# Difference-in-differences

Difference-in-differences (DiD) is a quasi-experimental statistical method common in econometrics that uses data from an observational study to approximate a natural experiment with treatment/control groups and observations before and after some "treatment" of interest. It estimates the *effect* of a predictor (the treatment) on the response. DiD can help mitigate selection biases but could still suffer from endogeneity problems like a confounding omitted variable or simultaneity. The usual OLS assumptions apply.

This example assumes you have 80 census tracts: 40 in a control group and 40 in a treatment group. A new policy was implemented in the treatment group in 2017 and we want to test its effect on rents. For each tract, we have median rent/sqft at two time points: pre-treatment (2014) and post-treatment (2020). We assign randomized values to generate data accordingly.

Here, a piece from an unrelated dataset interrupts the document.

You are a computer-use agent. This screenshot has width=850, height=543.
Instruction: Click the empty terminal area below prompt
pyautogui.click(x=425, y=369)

We do not control for spatial diffusion of the policy effect in this example: after working through the example, set up the DiD with controls for spatial diffusion as individual exercise.

In [None]:
import numpy as np
import pandas as pd
import statsmodels.api as sm
np.random.seed(0) #for recomputability

## Set up fake random observations

Let's say there are 40 tracts apiece in the treatment and control groups.

In [None]:
n = 40
tract_ids = np.arange(n * 2)
treat_tract_ids = tract_ids[:n]
cntrl_tract_ids = tract_ids[n:]

In [None]:
# random data across 4 groups: treatment/control and pre/post event
treat_pre = np.random.normal(loc=1.2, scale=0.2, size=n)
treat_pst = np.random.normal(loc=2.0, scale=0.2, size=n)
cntrl_pre = np.random.normal(loc=1.0, scale=0.2, size=n)
cntrl_pst = np.random.normal(loc=1.5, scale=0.2, size=n)

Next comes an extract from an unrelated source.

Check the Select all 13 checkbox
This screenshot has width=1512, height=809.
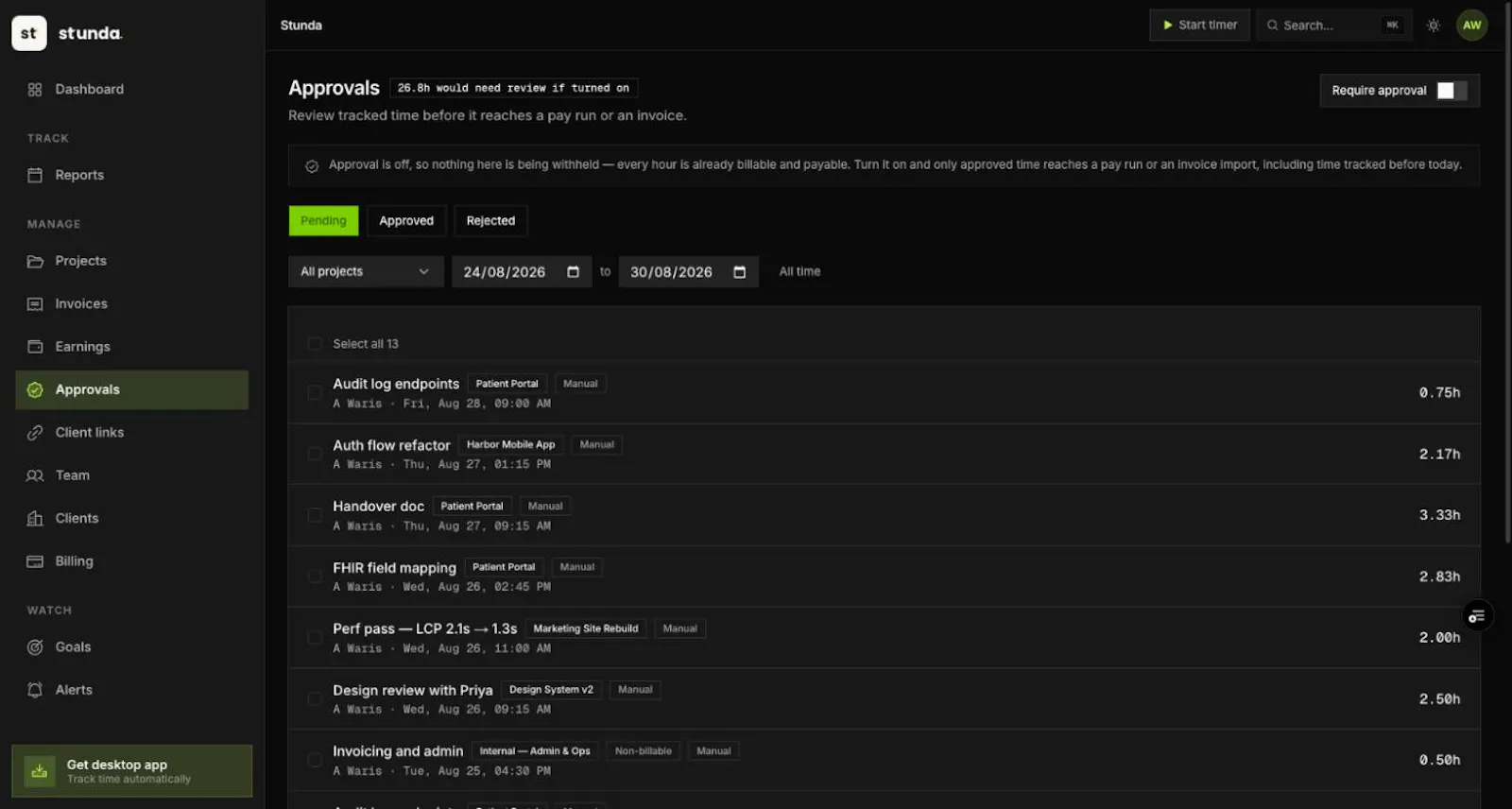click(315, 344)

## Assemble dataset from the observations

Create 4 DataFrames representing treatment/pre, treatment/post, control/pre, control/post, and then concatenate them into a single DataFrame containing all the data.

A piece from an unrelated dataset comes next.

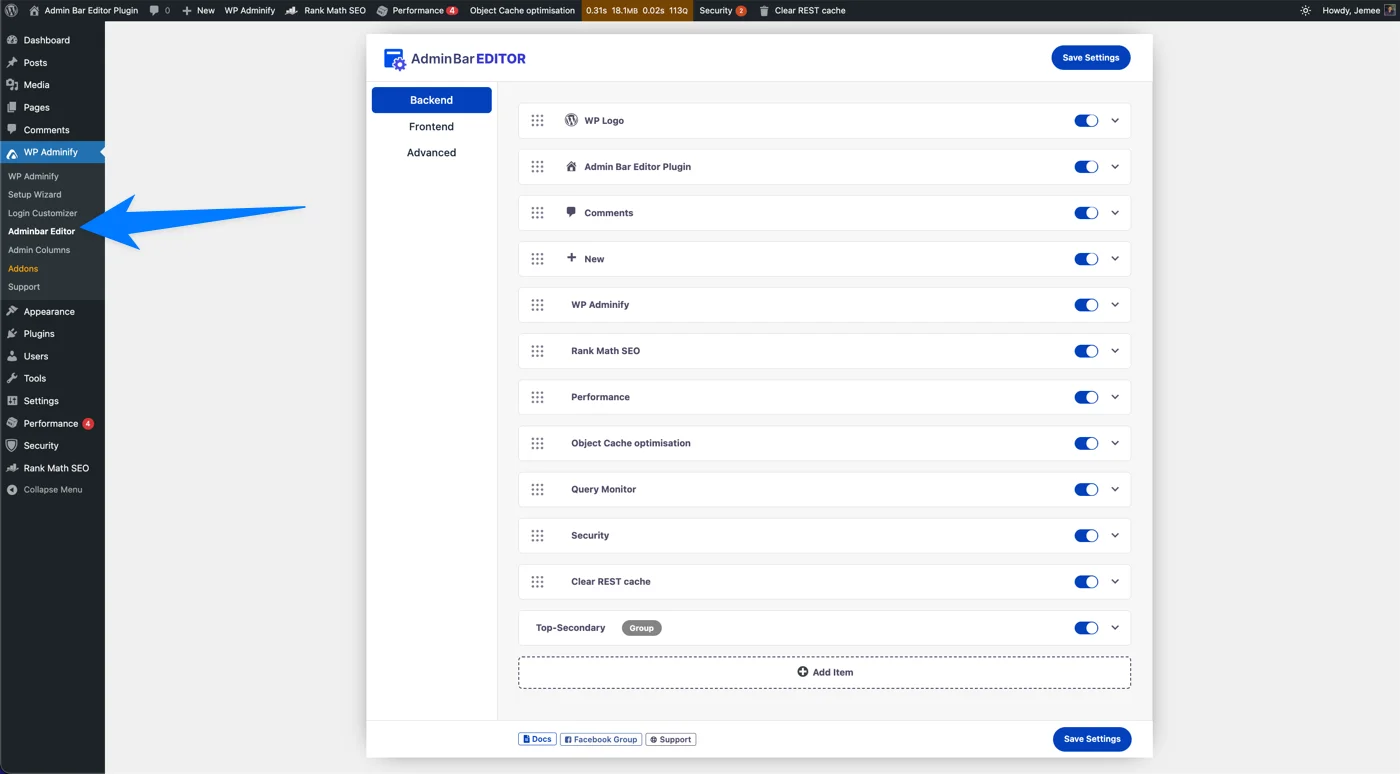1400x774 pixels.
Task: Click the WordPress logo in the admin bar
Action: [x=11, y=10]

Let `time = 0` if 2014 (pre-event) and 1 if 2020 (post-event).

Let `group = 0` if control and 1 if treatment.

In [None]:
df_treat_pre = pd.DataFrame(data={'tract_id': treat_tract_ids,
                                  'tract_median_rent_sqft': treat_pre,
                                  'time': 0,
                                  'group': 1})
df_treat_pst = pd.DataFrame(data={'tract_id': treat_tract_ids,
                                  'tract_median_rent_sqft': treat_pst,
                                  'time': 1,
                                  'group': 1})
df_cntrl_pre = pd.DataFrame(data={'tract_id': cntrl_tract_ids,
                                  'tract_median_rent_sqft': cntrl_pre,
                                  'time': 0,
                                  'group': 0})
df_cntrl_pst = pd.DataFrame(data={'tract_id': cntrl_tract_ids,
                                  'tract_median_rent_sqft': cntrl_pst,
                                  'time': 1,
                                  'group': 0})
df = pd.concat([df_treat_pre, df_treat_pst, df_cntrl_pre, df_cntrl_pst]).reset_index(drop=True)

In [None]:
# create our DiD interaction dummy variable of interest:
# 1 if is treatment group AND post-event, otherwise 0
df['post_treatment'] = df['time'] * df['group']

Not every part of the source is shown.